**Tasks to perform:**
1. In the B-29 restoration article, swap "Mount Everest" for "K2" and reproduce the passage starting at "With a maximum" and ending at "of Mount Everest.".
2. According to the B-29 restoration article, where did Doc spend 42 years deteriorating before its 1998 rescue?

[[ Text provided open ]]

Returning Historic B-29 to Former Glory

May 14, 2014 10:48am

Doc in desert.jpg

With a maximum range of 5,600 nautical miles and max speed of 357 mph, you’d think a Boeing B-29 Superfortress could make the trip from the California desert to Wichita in no time flat. But for B-29, Doc, delivered in the final months of World War II, it’s been a four-decade-long journey with more twists and turns than an ascent of Mount Everest.

After spending 42 years deteriorating in the western Mojave Desert at the U.S. Naval Weapons Testing Center, Doc was rescued in 1998 by Tony Mazzolini and an intrepid group of volunteers. Mazzolini had dreamed of finding a fully-restorable B-29 since the mid-80s – a dream that, at times, seemed more like a nightmare. Between bureaucratic roadblocks, a constant flow of misinformation and behind-the-scenes intrigue, it’s a wonder that Doc’s resurrection ever gained traction.

Mazzolini’s passion and persistence are paying off and will soon culminate in the form of a flying tribute to the Greatest Generation. A volunteer workforce is performing the restoration right here in Wichita. Doc will be one of only two airworthy Superfortresses worldwide, and there are no known remaining B-29 airframes restorable to flying condition. So, Doc is essentially a rare national treasure.

Doc’s Friends, a volunteer-powered nonprofit organization, was formed by Wichita business leaders to help Mazzolini and Doc cross the restoration finish line. Jeff Turner, retired Spirit AeroSystems CEO, leads the board.

[[ Text provided closed ]]
[[ Supplied material open ]]

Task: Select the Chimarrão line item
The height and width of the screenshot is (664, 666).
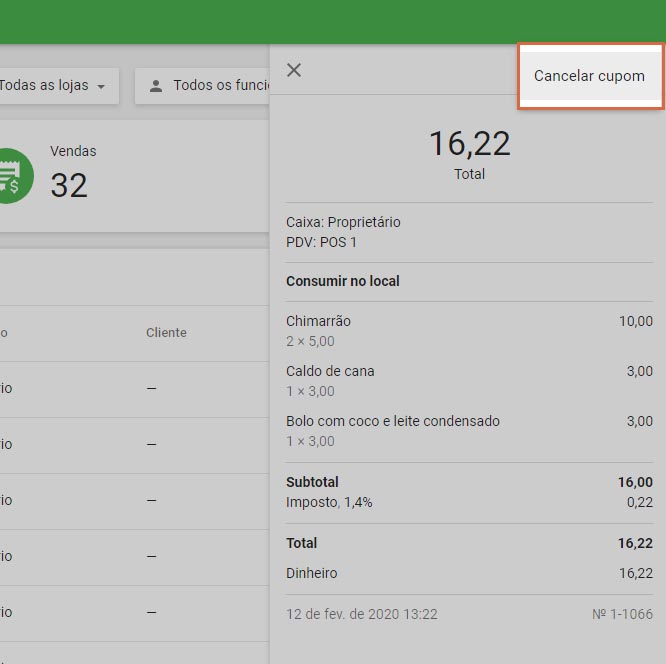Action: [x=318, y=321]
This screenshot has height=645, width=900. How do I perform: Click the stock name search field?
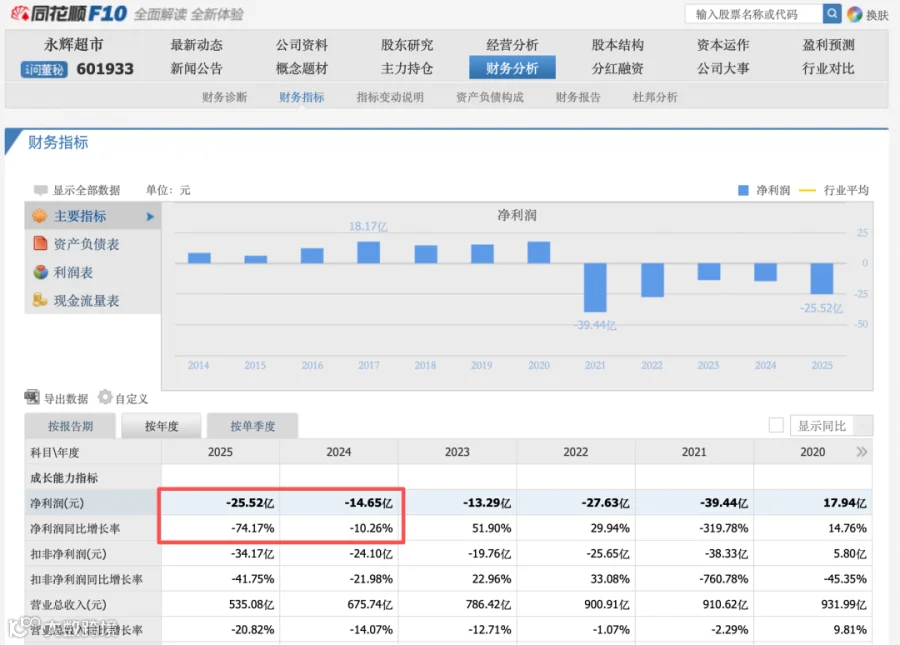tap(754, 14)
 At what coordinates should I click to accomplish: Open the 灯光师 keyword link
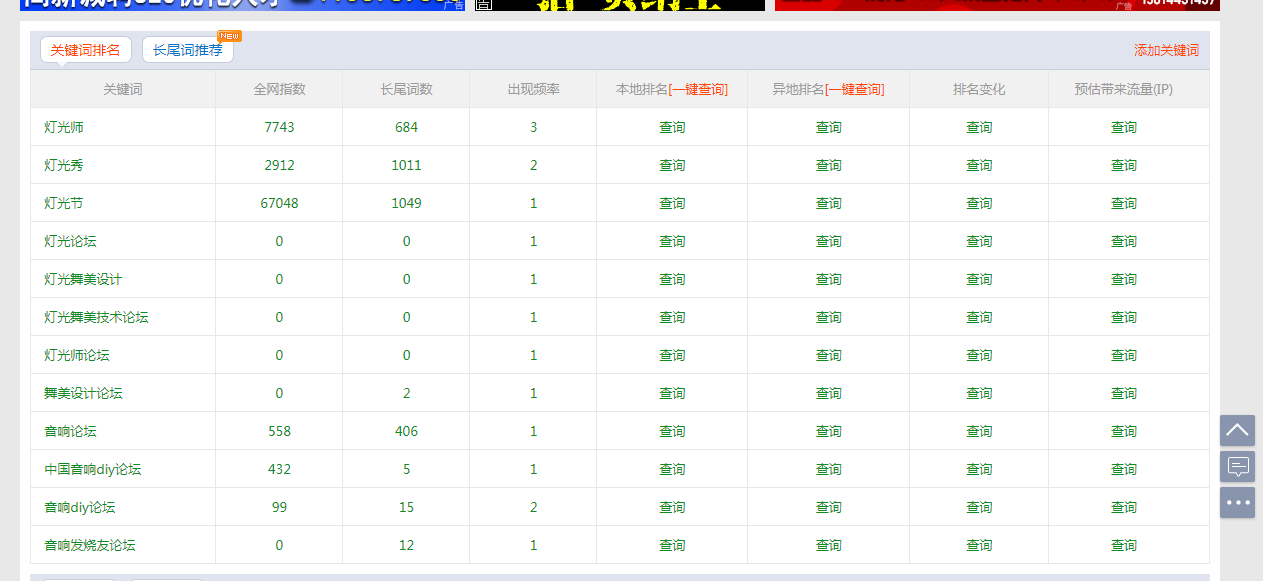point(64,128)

[[ Supplied material closed ]]
[[ Supplied material open ]]

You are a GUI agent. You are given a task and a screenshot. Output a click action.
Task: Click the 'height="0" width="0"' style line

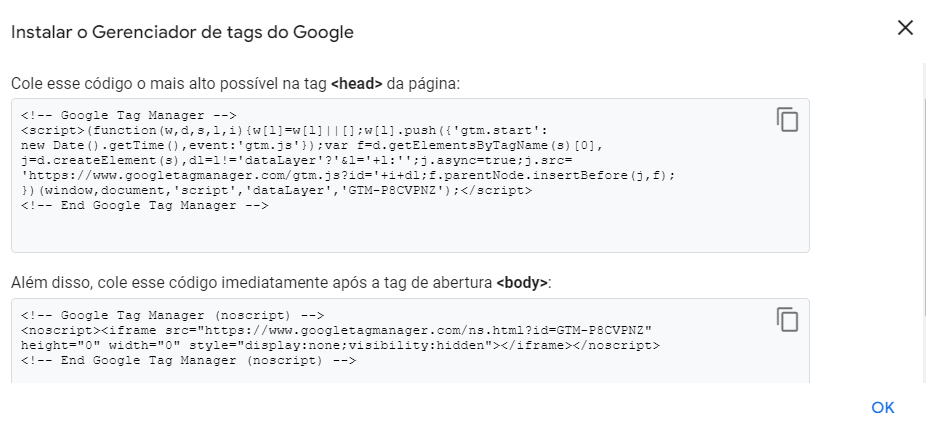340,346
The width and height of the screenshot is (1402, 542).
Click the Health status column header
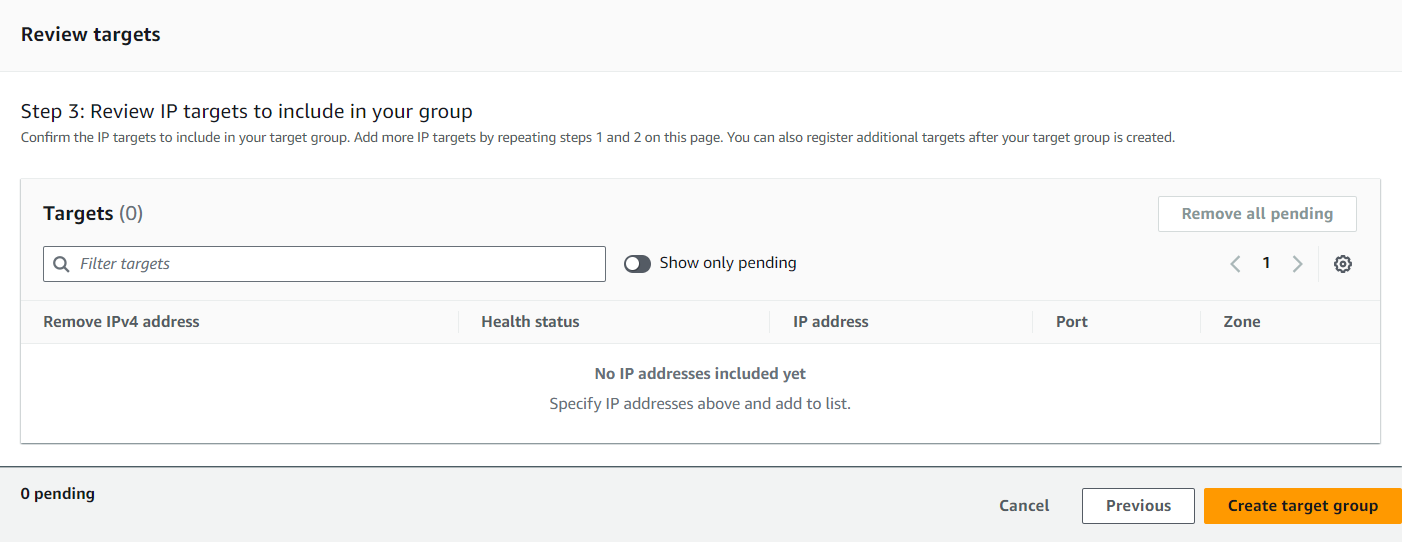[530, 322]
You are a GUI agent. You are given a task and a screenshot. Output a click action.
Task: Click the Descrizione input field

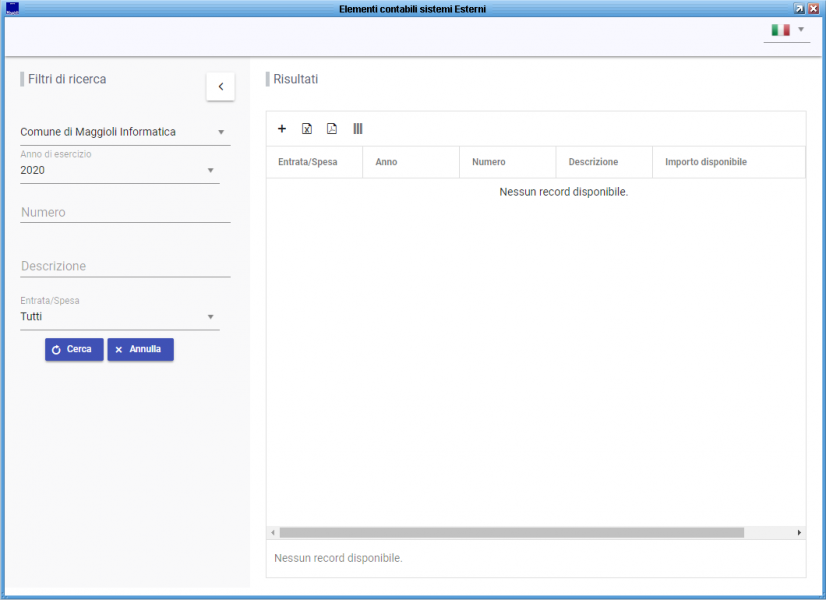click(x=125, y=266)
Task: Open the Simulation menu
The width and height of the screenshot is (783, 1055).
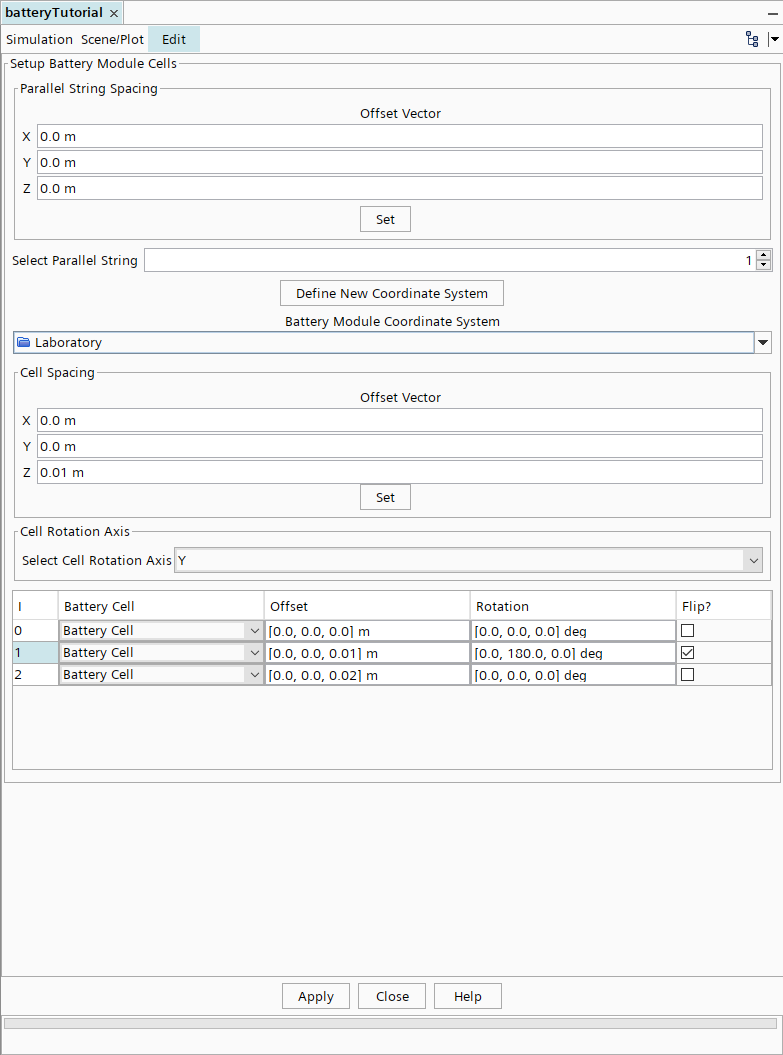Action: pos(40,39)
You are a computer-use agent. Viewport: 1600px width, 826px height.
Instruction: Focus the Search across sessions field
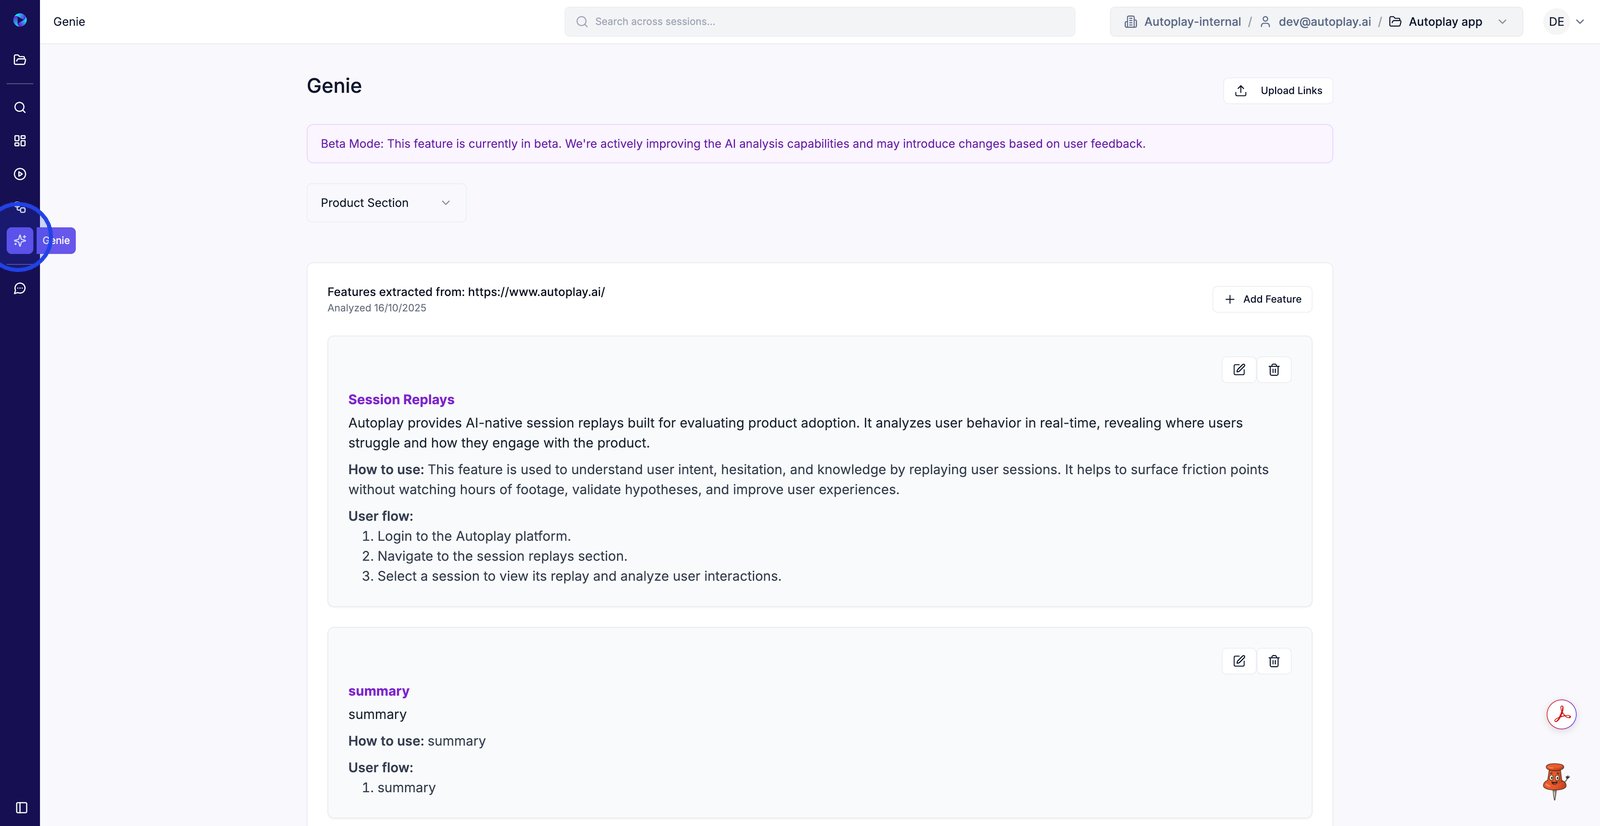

[[ Supplied material closed ]]

**Problem solutions:**
1.
With a maximum range of 5,600 nautical miles and max speed of 357 mph, you’d think a Boeing B-29 Superfortress could make the trip from the California desert to Wichita in no time flat. But for B-29, Doc, delivered in the final months of World War II, it’s been a four-decade-long journey with more twists and turns than an ascent of K2.

2. At the U.S. Naval Weapons Testing Center in the western Mojave Desert.